Each record must appear in the answer exactly as given.

→ Stored data entries:
+ + + + +

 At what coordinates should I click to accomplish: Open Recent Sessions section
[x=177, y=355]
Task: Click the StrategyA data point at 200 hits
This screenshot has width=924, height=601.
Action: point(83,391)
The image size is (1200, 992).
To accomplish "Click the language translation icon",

+ + + + +

→ Answer box:
 At what coordinates should I click to accomplish: Open Recent Sessions section
[x=177, y=355]
Task: Click the StrategyA data point at 200 hits
This screenshot has width=924, height=601.
Action: point(83,391)
The image size is (1200, 992).
To accomplish "Click the language translation icon",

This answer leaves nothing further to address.